Whether your goal is to induce ovulation, restore testosterone production, or boost fertility, Alarelin can be a powerful ally—when used precisely. This section breaks down real-world usage into clear, actionable steps.
Use Case 1: Women – Ovulation Induction for Fertility
Purpose: To trigger ovulation in a controlled, timed fertility cycle (e.g., IVF, IUI, or timed intercourse)
How to Use:
Track your cycle: Identify your ovulatory window (typically Day 10–14).
Get baseline labs: LH, FSH, and estradiol.
Inject Alarelin:
Dose: 20–40 µg
Timing: Single dose, 36–40 hours before ovulation or oocyte retrieval
Method: Subcutaneous injection
Confirm ovulation via ultrasound or LH surgeExpert Tip: Coordinate dosing with your fertility specialist to maximize follicular response.
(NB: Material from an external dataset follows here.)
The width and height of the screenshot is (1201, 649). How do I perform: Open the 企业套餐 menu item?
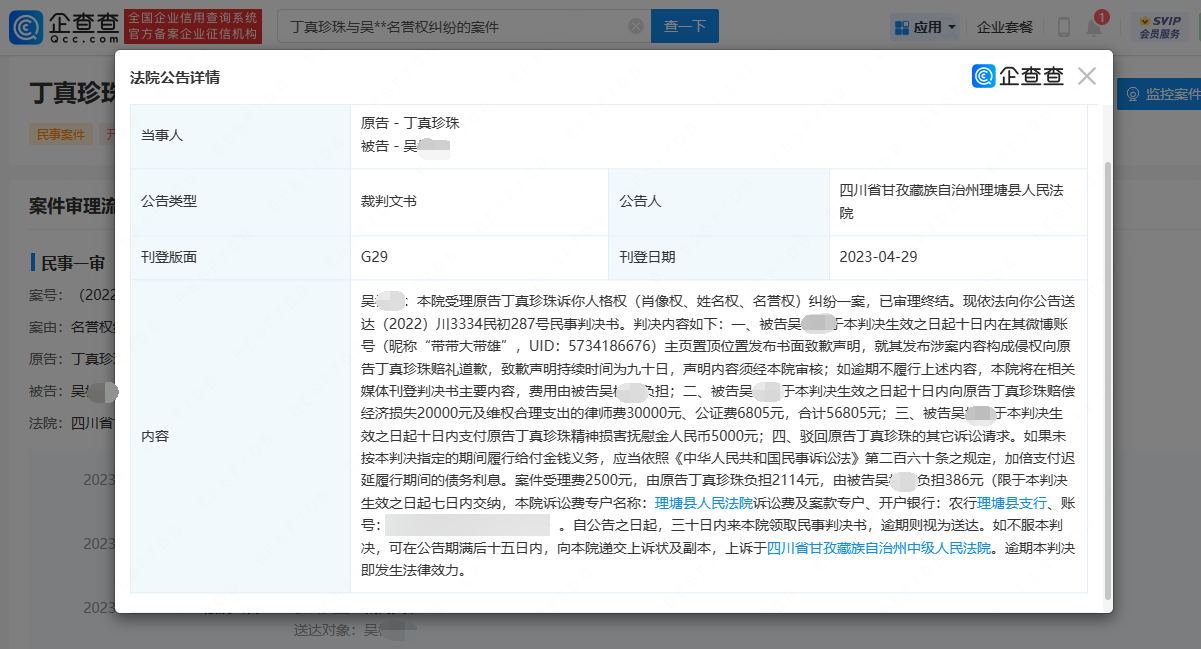(x=1005, y=25)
Use Case 2: Men – Boost Fertility & Testosterone Naturally
Purpose: Stimulate LH/FSH to support spermatogenesis and endogenous testosterone production
How to Use:
Start after lab assessment: Low-normal LH/FSH, low sperm count, or suppressed testosterone.
Begin cycling:
Dose: 20–50 µg
Frequency: Every other day
Duration: 10–14 days
Method: Subcutaneous injection
Optional: Combine with antioxidants (zinc, CoQ10, carnitine)
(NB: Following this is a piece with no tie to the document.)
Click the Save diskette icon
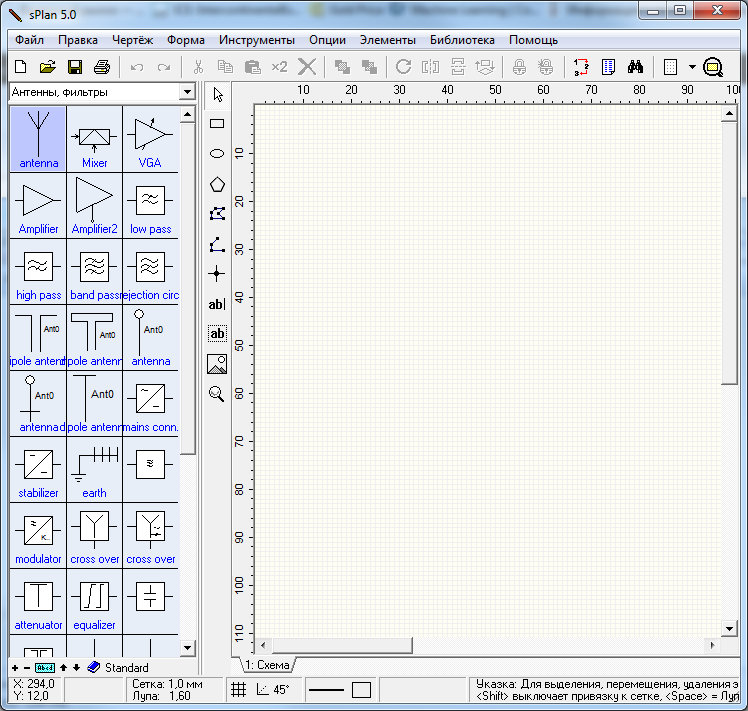 (x=74, y=67)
Monitor: Semen analysis after 1–2 months, repeat labs
Use Case 3: Post-Cycle Therapy (PCT) – Bodybuilding Hormonal Reset
Purpose: Reactivate natural hormone production after anabolic steroid use
How to Use:
Wait 3–5 days after your last steroid dose.
Begin Alarelin protocol:
Dose: 20–40 µg
Frequency: Every other day
Duration: 10–14 days
Method: Subcutaneous injection
Optional: Stack with low-dose hCG (250 IU 2–3x/week) + SERM (e.g., clomiphene)
Monitor: Test levels, libido, mood, and energy over 2–4 weeks
Expert Tip: Avoid daily use beyond 2 weeks—overstimulation leads to suppression.